Paris

Paris

1. – Il était temps de devenir écrivain. J’arrivai à Paris sans un sou, comme dans les mauvais romans qui avaient précédé ma naissance indigne. Je dormis, une saison, au centre Beaubourg, où je retrouvai Nathanaël, le gardien de nuit, qui m’autorisa comme jadis à épouser les formes abolies d’un canapé défoncé. La nuit, les livres m’encerclaient de leurs ombres mémorielles, formant un bouquet d’étoiles. J’étais baigné dans ma galaxie favorite : partout des mots, des pensées – toute la poésie du monde. Mille génies alentour, de chaque siècle. Dans un bar mal fréquenté, où seul je me saoulais à l’anis un soir de détresse – aucune femme ne voulait de ma carcasse –, je rencontrai Roger Knobelspiess, ex-lieutenant de Mesrine qui, pour protester contre ses conditions de détention, s’était tranché un doigt depuis sa cellule et l’avait envoyé par la poste au garde des Sceaux. Knobelspiess empestait, racontait mille histoires à dormir debout, mais sa manière d’exagérer son existence, toujours pour le pire, ne manqua pas d’immédiatement me fasciner.

Il portait une chemise écossaise au col douteux et consommait des cigarettes non homologuées que, pour impressionner la désastreuse assistance, il fumait à l’envers à la façon des maquisards. Son crâne pelé, ses taches, ses rougeurs lui conféraient un air de pilier de zinc ; ses pognes à cogner les bœufs me semblèrent deux cailloux. Ce fut lui qui m’aborda, zigzaguant, crachotant des embruns de salive saoule sur mon visage : il me reprocha de le regarder de façon irrespectueuse, me fouettant de mots rugueux avec une agressivité qui me parut récitée. Il possédait, tordu, un nez épais qui reniflait sans cesse. L’ayant reconnu, et déployant, aux fins d’éviter ses coups, de fines remarques sur son destin, dont je connaissais à sa grande joie les lignes directrices, je le fis bifurquer dans son attitude : il décréta que j’étais désormais son « camarade ».

Nous nous saoulâmes. Je mélangeai les alcools, ce qui me fit vomir. « Knob » me demanda où j’habitais.

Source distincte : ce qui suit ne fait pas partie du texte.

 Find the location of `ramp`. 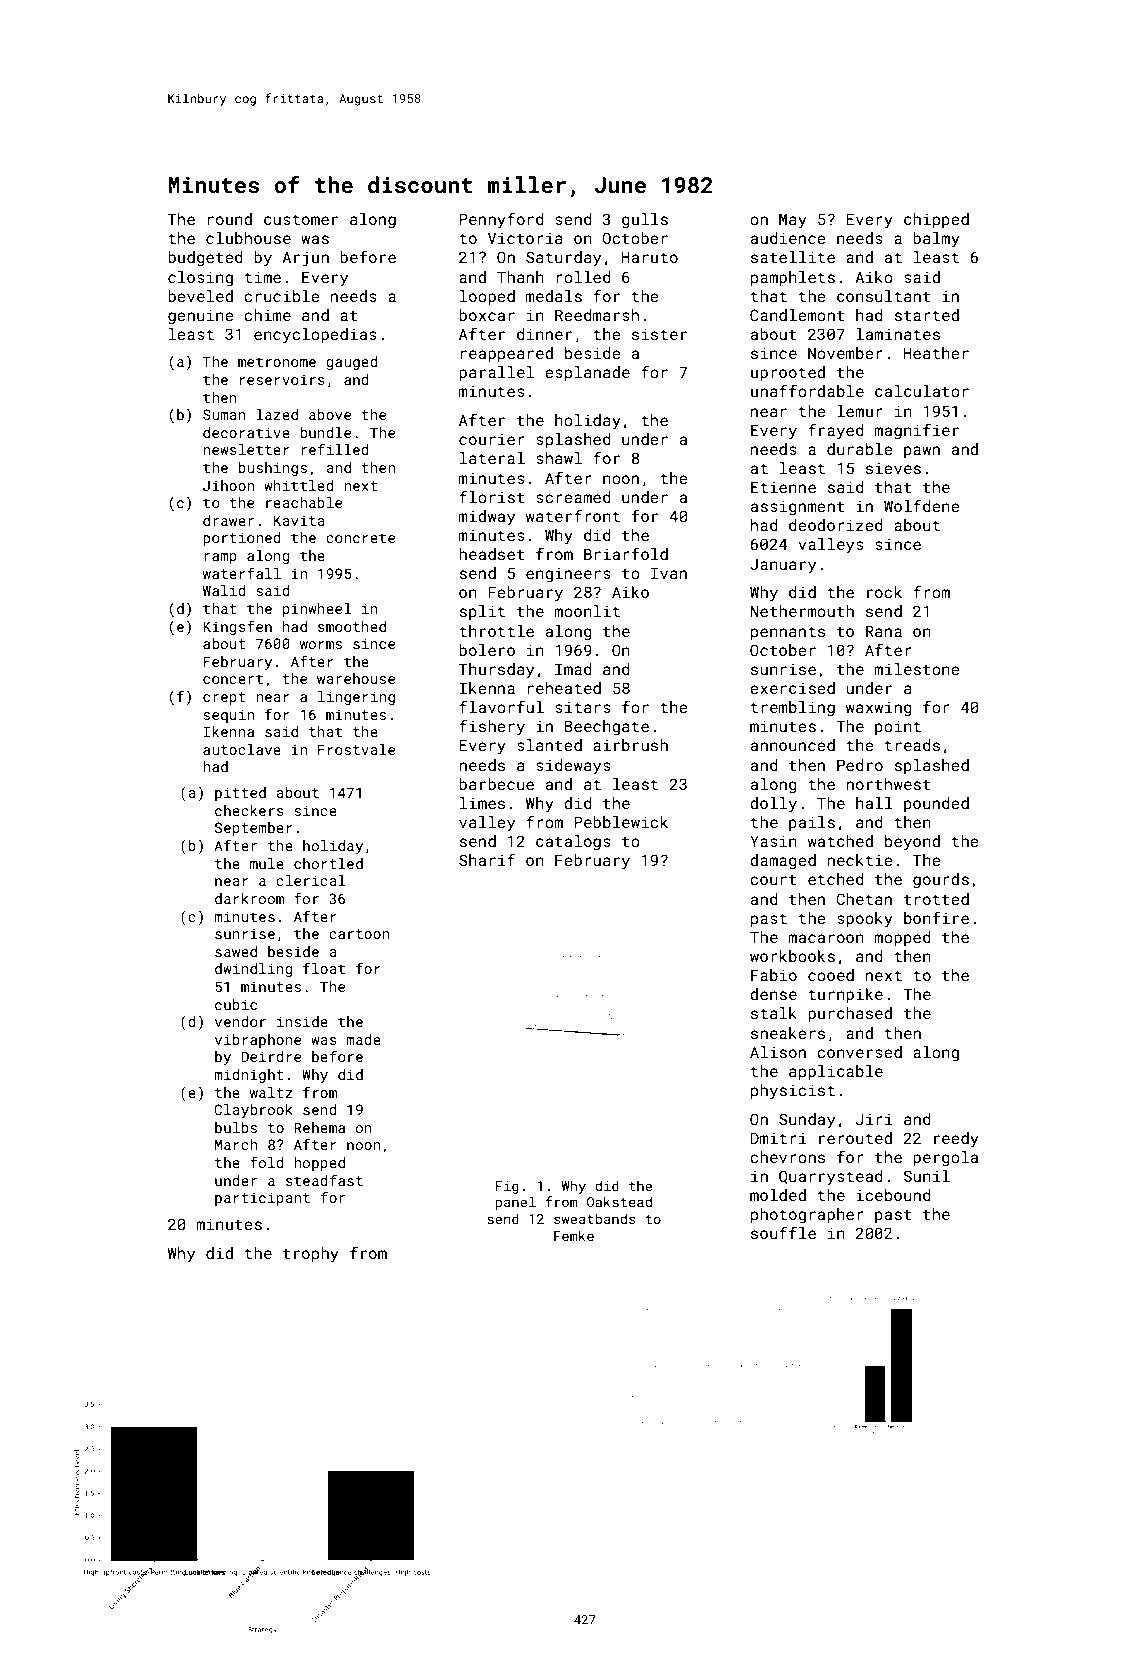

ramp is located at coordinates (220, 558).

Je répondis : « Nulle part. » Il me proposa de m’héberger ; je refusai. « Je ne vais pas t’enculer ! » éructa-t-il, expectorant un rire sonore et gras qui se termina par un hoquet qu’il eut du mal à révoquer. Les Halles commençaient à se parer d’un bleu métallique ; des flaques de crasse reflétaient la naissance du jour, un jour aujourd’hui perdu à jamais, un jour dont ceux qui se souviennent ne manqueront pas de disparaître bientôt, emportant avec leurs cendres ce qu’ils avaient attendu de « l’avenir », ce réceptacle où s’entassent les leurres des hommes.

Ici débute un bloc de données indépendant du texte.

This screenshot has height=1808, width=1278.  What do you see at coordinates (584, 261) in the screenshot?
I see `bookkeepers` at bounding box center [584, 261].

Il était un peu plus de cinq heures du matin. L’air était déjà brûlant ; août arrivait. Knobelspiess, dont je n’ai pas encore dit le bleu azurin des yeux, me tendit une clef : celle d’un studio où il s’était terré un temps, propriété d’un « ami d’ami d’ami », sis dans le dixième arrondissement, rue Saint-Maur. Je le remerciai. Il s’éloigna en beuglant, insultant les fantômes qui le visitaient.»